Oczywistym jest, że jak jest zima to jest zimno, ale jest coś takiego jak grzeczność, poprawność polityczna.
- Wszystko mogę zarzucić pani premier Bieńkowskiej, ale nie brak grzeczności, kultury i delikatności.
To było grzeczne?
- Oczywiście, to było prawdziwe. Czepienie się Bieńkowskiej z tego powodu... Jeszcze raz mówię, premier to uzupełnił. Powiedział, ci którzy się poczuli dotknięci... ale z drugiej strony ma kłamać? Ma powiedzieć, tak to moja wina? Przeze mnie oblodzone? Ja pojadę... od jutra...
A co ze sprawą Trynkiewicza?
- Ja byłem przeciw tej amnestii, bo pierwsze moje wystąpienia...
A nie ostrzegał pan kolegów "ludzie co wy robicie"?
- Byłem przeciwny tej amnestii. Natomiast, gdzie 25 lat, to można przesunąć jeszcze panie redaktorze. Gdzie przez 25 lat były media, były autorytety, byli prawnicy, byli profesorowie? Wtedy Trynkiewicz wykorzystał tę lukę, że już nie było kary śmierci, a jeszcze nie było dożywocia.
Ale pamięta pan, jaka logika podpowiedziała, żeby zamienić to na 25 lat, a nie na dożywocie?
- Bo nie było dożywocia.
A to trzeba było wprowadzić, przecież można było też ustawę amnestyjną zrobić.

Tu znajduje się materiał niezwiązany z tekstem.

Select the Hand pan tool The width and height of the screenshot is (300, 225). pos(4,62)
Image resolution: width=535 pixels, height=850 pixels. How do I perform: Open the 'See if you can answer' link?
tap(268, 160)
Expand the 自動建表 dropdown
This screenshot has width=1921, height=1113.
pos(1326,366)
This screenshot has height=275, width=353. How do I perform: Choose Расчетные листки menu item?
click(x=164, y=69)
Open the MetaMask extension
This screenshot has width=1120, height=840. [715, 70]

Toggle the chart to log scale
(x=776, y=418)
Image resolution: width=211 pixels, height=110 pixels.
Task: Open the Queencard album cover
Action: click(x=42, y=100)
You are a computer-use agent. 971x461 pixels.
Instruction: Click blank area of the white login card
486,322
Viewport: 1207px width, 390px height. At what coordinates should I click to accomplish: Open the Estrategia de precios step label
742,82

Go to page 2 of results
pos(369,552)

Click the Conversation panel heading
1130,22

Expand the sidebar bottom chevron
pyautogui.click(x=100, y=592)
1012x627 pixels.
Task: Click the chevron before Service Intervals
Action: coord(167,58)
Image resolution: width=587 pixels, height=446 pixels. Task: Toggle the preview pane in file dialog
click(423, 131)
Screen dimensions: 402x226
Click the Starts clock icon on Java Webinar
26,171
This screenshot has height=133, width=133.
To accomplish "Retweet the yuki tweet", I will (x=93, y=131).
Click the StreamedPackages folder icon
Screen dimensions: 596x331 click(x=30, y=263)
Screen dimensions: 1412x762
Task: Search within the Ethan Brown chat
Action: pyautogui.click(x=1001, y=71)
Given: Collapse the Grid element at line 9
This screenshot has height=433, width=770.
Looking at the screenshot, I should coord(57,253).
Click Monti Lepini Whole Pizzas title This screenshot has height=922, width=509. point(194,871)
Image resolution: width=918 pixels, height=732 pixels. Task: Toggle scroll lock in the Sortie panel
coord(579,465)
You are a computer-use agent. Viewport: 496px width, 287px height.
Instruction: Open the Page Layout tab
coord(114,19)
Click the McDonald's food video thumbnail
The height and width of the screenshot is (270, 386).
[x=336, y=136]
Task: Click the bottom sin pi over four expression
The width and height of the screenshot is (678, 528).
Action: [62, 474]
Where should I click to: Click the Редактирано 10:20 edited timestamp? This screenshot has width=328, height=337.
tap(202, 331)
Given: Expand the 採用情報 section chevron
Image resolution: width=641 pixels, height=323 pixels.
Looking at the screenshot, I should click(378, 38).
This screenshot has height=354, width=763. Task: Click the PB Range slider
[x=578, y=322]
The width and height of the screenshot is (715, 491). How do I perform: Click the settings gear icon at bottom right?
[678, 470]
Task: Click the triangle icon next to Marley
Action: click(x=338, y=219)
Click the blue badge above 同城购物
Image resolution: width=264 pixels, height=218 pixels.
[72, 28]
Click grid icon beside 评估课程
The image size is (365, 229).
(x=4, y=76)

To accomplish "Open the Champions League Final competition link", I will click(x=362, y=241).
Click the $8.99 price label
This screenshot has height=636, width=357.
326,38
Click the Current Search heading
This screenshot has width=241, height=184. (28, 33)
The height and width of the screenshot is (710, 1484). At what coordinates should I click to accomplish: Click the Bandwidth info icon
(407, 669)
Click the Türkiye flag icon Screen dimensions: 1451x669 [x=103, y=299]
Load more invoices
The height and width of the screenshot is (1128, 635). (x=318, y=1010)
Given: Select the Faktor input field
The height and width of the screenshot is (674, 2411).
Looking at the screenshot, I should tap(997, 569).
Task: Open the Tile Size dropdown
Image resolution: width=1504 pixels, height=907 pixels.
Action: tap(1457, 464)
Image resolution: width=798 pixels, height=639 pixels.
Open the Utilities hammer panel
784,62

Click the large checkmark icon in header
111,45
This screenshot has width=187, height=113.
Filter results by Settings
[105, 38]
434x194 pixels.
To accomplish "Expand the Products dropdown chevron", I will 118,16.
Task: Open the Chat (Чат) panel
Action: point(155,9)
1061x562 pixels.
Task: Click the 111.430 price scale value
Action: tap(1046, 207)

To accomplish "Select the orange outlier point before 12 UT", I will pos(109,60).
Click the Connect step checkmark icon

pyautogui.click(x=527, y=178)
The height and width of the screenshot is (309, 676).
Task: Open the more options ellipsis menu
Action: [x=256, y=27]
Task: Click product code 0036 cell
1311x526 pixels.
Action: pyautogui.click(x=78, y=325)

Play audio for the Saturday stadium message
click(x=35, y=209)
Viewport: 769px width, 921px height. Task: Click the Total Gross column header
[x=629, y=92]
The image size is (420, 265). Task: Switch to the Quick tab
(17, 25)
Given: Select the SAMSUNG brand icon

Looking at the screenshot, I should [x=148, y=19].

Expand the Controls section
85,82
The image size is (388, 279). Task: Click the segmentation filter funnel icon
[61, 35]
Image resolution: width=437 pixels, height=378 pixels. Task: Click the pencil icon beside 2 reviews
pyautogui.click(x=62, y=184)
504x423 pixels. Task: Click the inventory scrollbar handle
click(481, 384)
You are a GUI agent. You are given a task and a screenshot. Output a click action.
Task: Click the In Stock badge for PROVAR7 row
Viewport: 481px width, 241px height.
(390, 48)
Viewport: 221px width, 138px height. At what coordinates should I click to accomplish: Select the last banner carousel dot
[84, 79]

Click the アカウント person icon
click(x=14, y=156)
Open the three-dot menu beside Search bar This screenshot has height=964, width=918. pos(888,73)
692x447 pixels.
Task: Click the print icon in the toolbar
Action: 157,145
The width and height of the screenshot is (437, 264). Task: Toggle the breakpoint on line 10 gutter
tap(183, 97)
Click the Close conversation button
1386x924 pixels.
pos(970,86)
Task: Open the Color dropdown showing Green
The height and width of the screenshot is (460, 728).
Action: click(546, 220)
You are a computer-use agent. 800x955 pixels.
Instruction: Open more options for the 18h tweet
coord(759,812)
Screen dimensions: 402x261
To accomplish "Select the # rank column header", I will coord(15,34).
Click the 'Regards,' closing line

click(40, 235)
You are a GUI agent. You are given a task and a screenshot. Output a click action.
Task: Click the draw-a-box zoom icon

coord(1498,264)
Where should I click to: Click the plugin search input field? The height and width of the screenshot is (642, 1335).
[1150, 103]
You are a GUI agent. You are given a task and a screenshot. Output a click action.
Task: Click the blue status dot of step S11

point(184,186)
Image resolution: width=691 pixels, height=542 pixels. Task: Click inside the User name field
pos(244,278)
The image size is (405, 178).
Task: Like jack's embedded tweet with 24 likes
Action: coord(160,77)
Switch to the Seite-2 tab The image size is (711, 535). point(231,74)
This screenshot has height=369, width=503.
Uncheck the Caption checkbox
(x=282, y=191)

- Zanim wprowadziliśmy, to już się wtedy stało. Wie pan, każdy myślał "sądzę", ale nie wiem tego... Ale ja się zgadzam, przyjmuję, po raz kolejny przepraszam: tak, nie pomyślałem. Tyle tylko, że nie ja jeden. Cała Polska przez 25 lat się nad tym nie zastanawiała i ci wszyscy, którzy dzisiaj się tak tym zajmują, tak są w tej sprawie aktywni. Przepraszam bardzo, już rok temu czy dwa lata temu ten problem, właściwie on do ostatniej chwili, nie ma na to dobrej odpowiedzi...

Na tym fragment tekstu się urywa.